Which neighbourhood for a budget stay?

Location matters as much as the place itself — see our full where to stay in Kampala guide for the hill-by-hill breakdown, but in short:

  • Kololo (Bushpig, Acacia Villa): central, leafy, safe, walkable to nightlife and dining. The premium-location budget beds.
  • Rubaga (Ubuntu Hivve): west side, near the cathedral and religious-heritage sights, quieter and residential.
  • Kanyanya (Palm Gardens): further north, quiet, residential, with Bahá'í Temple views — best with bodas for getting around.
  • Avoid sleeping inside the Kabalagala party strip unless late nights every night are the plan.

Make your stay earn its keep

The travel desk is one of the best reasons to stay in a hostel — but verify everything. Hostels are the single best place to find trekking buddies to split a safari vehicle and bring the per-person cost down (our backpacking Uganda on $40/day guide shows how the budget maths works). Just cross-check any safari or gorilla-permit "deal" against the official UWA permit prices in our safari guide before you hand over cash — the genuine permit price is fixed, so a suspiciously cheap one is a red flag.

A few practical notes: many budget places expect cash on arrival (Bushpig takes cash, for instance), Wi-Fi is usually best near reception and the garden rather than in the rooms, and a generator is worth confirming given Kampala's occasional power cuts.

Book a vetted budget bed

Every hostel and guesthouse on HIVE is checked in person by a local host — no "the photos were from 2019" surprises, no mystery about which hill you'll actually be on. Filter by Under $30 and Solo-friendly, see the real location, and message the host on WhatsApp before you commit.

Browse Kampala stays under $30 →

Frequently asked questions

How much is a hostel in Kampala? A dorm bed typically costs UGX 35,000–70,000 ($10–$20) a night. At Bushpig, a 4-bed dorm runs about $14, a single around $20, and an en-suite double about $55. Affordable guesthouses with private en-suite rooms can start from as little as UGX 50,000 (~$13). Some include breakfast; many don't, so check.

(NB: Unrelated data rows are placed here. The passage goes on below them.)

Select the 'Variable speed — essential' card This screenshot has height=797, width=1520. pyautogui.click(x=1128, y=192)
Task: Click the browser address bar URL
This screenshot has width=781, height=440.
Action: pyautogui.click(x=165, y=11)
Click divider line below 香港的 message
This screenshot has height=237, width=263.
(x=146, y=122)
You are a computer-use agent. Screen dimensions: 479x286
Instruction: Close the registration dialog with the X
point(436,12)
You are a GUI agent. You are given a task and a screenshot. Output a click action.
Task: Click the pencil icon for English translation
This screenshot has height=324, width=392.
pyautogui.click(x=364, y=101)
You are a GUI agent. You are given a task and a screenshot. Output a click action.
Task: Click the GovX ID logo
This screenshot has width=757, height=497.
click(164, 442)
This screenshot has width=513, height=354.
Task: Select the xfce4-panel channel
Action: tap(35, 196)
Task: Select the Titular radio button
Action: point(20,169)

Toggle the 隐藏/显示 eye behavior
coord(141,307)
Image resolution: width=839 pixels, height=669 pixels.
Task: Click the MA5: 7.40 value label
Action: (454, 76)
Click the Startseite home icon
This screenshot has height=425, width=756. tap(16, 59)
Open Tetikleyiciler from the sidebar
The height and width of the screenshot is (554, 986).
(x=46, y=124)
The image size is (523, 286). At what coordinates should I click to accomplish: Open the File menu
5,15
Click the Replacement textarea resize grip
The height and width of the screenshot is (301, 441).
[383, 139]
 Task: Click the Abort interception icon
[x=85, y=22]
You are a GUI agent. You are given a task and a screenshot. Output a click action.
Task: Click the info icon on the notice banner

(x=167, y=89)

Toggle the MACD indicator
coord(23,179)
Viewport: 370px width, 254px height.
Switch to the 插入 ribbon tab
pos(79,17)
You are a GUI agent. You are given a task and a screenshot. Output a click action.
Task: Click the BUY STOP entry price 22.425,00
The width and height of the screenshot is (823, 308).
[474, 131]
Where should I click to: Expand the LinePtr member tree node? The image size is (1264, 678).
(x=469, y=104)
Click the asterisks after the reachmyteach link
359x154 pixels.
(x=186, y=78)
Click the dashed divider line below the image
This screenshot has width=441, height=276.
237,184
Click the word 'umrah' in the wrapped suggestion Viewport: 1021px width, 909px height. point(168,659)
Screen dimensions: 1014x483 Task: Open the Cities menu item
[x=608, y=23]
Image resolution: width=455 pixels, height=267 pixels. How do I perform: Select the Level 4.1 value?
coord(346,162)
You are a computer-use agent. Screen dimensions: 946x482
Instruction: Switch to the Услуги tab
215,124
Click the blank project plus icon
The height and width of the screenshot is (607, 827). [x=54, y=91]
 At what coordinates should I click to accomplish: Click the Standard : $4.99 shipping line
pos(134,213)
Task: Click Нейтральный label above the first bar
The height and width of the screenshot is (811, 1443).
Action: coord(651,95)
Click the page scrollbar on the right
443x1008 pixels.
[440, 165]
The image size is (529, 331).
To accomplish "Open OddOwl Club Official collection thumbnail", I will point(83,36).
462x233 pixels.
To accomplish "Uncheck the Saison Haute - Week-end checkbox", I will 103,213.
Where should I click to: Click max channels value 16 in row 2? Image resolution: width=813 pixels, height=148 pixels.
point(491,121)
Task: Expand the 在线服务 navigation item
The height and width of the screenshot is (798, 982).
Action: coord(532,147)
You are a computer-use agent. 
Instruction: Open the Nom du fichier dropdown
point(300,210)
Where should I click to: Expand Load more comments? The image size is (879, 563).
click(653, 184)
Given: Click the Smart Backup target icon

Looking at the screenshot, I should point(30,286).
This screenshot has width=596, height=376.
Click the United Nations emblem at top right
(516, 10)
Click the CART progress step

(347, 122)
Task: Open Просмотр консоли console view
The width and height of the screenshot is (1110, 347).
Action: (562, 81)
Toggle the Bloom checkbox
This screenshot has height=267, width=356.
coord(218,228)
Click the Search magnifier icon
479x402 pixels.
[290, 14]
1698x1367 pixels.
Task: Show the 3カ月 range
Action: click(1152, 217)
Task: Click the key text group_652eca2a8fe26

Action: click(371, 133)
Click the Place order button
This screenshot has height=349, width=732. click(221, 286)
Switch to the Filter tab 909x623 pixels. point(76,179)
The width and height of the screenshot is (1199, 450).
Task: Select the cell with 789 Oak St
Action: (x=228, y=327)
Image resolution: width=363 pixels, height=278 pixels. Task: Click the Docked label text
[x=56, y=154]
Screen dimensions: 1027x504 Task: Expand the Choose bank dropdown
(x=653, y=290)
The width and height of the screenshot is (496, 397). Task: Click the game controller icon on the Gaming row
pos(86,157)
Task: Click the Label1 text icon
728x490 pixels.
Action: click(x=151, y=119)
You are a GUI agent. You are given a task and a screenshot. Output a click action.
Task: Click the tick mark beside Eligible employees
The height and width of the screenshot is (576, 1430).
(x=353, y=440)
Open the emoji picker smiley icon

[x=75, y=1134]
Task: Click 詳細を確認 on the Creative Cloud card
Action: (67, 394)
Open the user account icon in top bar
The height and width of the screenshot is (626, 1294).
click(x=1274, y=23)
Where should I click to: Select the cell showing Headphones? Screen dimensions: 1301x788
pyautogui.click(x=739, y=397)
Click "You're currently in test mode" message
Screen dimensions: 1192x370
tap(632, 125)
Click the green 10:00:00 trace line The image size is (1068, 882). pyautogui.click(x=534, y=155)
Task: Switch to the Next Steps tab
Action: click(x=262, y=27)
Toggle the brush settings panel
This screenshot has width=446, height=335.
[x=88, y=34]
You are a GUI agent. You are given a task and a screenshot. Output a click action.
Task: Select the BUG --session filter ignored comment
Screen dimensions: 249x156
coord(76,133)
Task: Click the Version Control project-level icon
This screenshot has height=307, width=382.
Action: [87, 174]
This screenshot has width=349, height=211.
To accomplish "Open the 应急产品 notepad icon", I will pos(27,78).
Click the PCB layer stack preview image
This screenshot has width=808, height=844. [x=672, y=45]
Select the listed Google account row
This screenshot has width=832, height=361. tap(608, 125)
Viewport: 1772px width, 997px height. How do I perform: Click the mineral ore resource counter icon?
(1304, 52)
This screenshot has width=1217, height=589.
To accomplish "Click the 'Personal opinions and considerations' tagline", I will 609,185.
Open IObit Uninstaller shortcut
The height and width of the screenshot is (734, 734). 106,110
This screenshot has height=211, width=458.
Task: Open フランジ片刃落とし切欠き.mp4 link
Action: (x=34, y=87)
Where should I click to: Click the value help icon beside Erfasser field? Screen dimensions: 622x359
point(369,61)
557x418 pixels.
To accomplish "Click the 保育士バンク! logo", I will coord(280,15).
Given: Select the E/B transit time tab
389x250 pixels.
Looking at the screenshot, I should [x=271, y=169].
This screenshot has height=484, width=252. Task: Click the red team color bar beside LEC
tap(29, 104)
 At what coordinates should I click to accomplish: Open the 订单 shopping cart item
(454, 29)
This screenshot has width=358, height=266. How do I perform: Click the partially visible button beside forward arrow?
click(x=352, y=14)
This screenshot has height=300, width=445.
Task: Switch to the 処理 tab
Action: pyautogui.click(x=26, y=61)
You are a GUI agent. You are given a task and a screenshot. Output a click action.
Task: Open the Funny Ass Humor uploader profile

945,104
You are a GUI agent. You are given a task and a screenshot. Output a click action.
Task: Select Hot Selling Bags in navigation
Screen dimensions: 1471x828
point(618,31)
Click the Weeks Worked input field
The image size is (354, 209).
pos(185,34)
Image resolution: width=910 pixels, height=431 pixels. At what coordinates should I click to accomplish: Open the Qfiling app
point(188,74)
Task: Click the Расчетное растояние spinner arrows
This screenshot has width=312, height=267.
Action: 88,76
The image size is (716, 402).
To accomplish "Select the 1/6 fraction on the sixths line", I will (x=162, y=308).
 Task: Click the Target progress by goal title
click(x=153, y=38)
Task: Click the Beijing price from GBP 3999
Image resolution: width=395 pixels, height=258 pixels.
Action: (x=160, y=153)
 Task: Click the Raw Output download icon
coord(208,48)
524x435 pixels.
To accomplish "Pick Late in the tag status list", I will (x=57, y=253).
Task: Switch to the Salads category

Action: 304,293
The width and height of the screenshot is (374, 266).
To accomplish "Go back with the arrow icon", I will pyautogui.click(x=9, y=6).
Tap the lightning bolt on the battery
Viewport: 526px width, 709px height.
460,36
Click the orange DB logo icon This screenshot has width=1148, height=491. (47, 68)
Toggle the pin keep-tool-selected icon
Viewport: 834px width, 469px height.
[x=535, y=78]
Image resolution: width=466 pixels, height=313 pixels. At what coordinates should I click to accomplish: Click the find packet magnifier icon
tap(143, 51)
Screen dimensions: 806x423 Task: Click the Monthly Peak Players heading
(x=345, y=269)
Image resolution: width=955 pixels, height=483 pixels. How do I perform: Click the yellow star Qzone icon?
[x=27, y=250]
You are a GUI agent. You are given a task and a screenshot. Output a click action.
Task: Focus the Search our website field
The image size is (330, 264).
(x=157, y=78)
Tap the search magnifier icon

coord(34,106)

What is the best hostel in Kampala for solo travelers? Bushpig Backpackers in Kololo is the top pick — consistently the highest-rated in the city, central and walkable, with a sociable bar, pub quiz and female-only dorm options. Acacia Villa 256 is a great alternative for hostel vibes plus guesthouse comfort and city views, and Red Chilli Hideaway is the livelier, pool-equipped option.

Which area of Kampala is best for backpackers? Kololo (Bushpig and Acacia Villa) for a safe, walkable, central base near nightlife and dining; Rubaga (Ubuntu Hivve) for a quieter west-side spot near the cathedral; and Kanyanya (Palm Gardens) for affordable private rooms further north. Avoid sleeping inside the Kabalagala party strip unless you'll be up late every night.

Are hostels in Kampala safe? Reputable hostels and guesthouses in areas like Kololo and Rubaga are safe, with luggage storage, mosquito nets and (often) 24-hour reception or a fenced, gated compound. Use the in-house travel desk but verify safari and permit deals against official prices, and use the SafeBoda app for transport after dark.

Are there affordable guesthouses in Kampala that aren't hostels? Yes — Acacia Villa 256 (Kololo, scenic views, big breakfast, from around $16), Ubuntu Hivve (Rubaga, near the cathedral, self-catering) and Palm Gardens & Guesthouse (Kanyanya, 3-star, en-suite AC rooms with Bahá'í Temple views, from UGX 50,000 with most rooms UGX 100,000–120,000) all offer private-room comfort at prices close to hostel territory.

Can I stay long-term in a Kampala hostel? Yes. Many places offer weekly discounts, and some have dedicated long-stay setups — Bushpig has a mini-apartment with a kitchen for week-plus guests, and the guesthouses often negotiate on longer bookings. For longer stays, also compare serviced apartments via HIVE's long-stay filter.